Nel contempo, don Giovanni era anche Direttore di “Vita del Popolo”, con redazione attigua alla nostra sede quando era ubicata in Casa Toniolo. Una condizione “ambientale” che favoriva pressoché i contatti giornalieri e consentivano di fruire dei suoi consigli e incoraggiamenti. Particolarmente importanti, perché venivano da un’alta scuola etica e professionale, sempre cercando di condividere l’amore profondo per la nostra comunità trevisana migrante e senza mai perdere di vista gli orizzonti della speranza e dei valori. Per noi, facevano esempio e riferimento i sui saggi giornalistici che venivano soprattutto da “Vita del Popolo”: saporosi e di pregevole fattura, immancabilmente intrisi di qualificati approfondimenti e caratura umana.

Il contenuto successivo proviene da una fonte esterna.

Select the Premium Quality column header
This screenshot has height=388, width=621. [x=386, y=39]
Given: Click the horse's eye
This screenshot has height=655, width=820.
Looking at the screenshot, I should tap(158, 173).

Con lui, vivemmo momenti creativi e indimenticabili. Associativamente continuò sempre a prodigarsi. Non a caso a Montebelluna il fratello Arnaldo fece nascere la Sezione Atm. Come altrettanto avvenne con la Sezione di Riese. Di quest’ultima, soprattutto, ricordiamo i romantici  albori, da lui appassionatamente incentivati e con le presenze iniziali di Guerrino Maggiotto e Angelo Stradiotto e successivamente il sindaco Gianluigi Contarin che, ad un certo punto spaziarono a tutto mondo, spesso con lo stesso monsignore, diventando “ambasciatori” in primis. Ovunque, portando alta la conoscenza del conterraneo, eccelso e carissimo: Giuseppe Sarto. Papa e Santo! Talvolta, incaricavano anche noi di essere latori di cotanta “Missiva” e non si ha idea di quante chiese in giro per il pianeta siano intitolate a Lui. Ve ne sono incredibilmente tante, in ogni continente, tre nella sola sconfinata Nuova Zelanda. E senza dimenticare il Comitato san Pio X, del “promulgatore” Benny Monico a Guelph, da cui ebbe origine anche la sezione Atm, altra importante patria del santo riesino.

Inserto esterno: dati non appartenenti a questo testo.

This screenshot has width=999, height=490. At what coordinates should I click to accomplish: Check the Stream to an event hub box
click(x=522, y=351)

Motivo per cui abbiamo eletto San Pio X Patrono dei Trevisani nel Mondo.

Confesso, che mi prende un po’ di commozione pensando ai tanti momenti legati a lui. Sacerdote di grande presa spirituale, intellettuale e umana. Trasmetteva simpatia e fiducia al primo impatto, accomunava il carisma dell’ufficialità e all’amicizia del confidente. Era instancabile ed entusiasta. Eppoi. Quel sorriso a tutto volto che si schiudeva davanti a qualsiasi situazione, che illuminava la persona, manifestando dentro al suo animo anche fonti di dolcezza e sensibilità, che ne sublimavano l’essenza interiore.   

Ingredienti umani importanti. Che così tanto, ed efficacemente, aiutavano a stemperare i problemi e le difficoltà della vita. E anche dell’anima. Ora, spenti e di cui c’è tanto bisogno. Ma che resteranno: a beneficio del per lui ancora nuovo infinito dell’Aldilà. Dove, dalla Casa del Padre, che è e sarà di tutti: intercederà provvidamente con il Grande Santo di Casa: Papa Sarto - Pio X di Riese. Grazie don Giovanni. Anche di questo!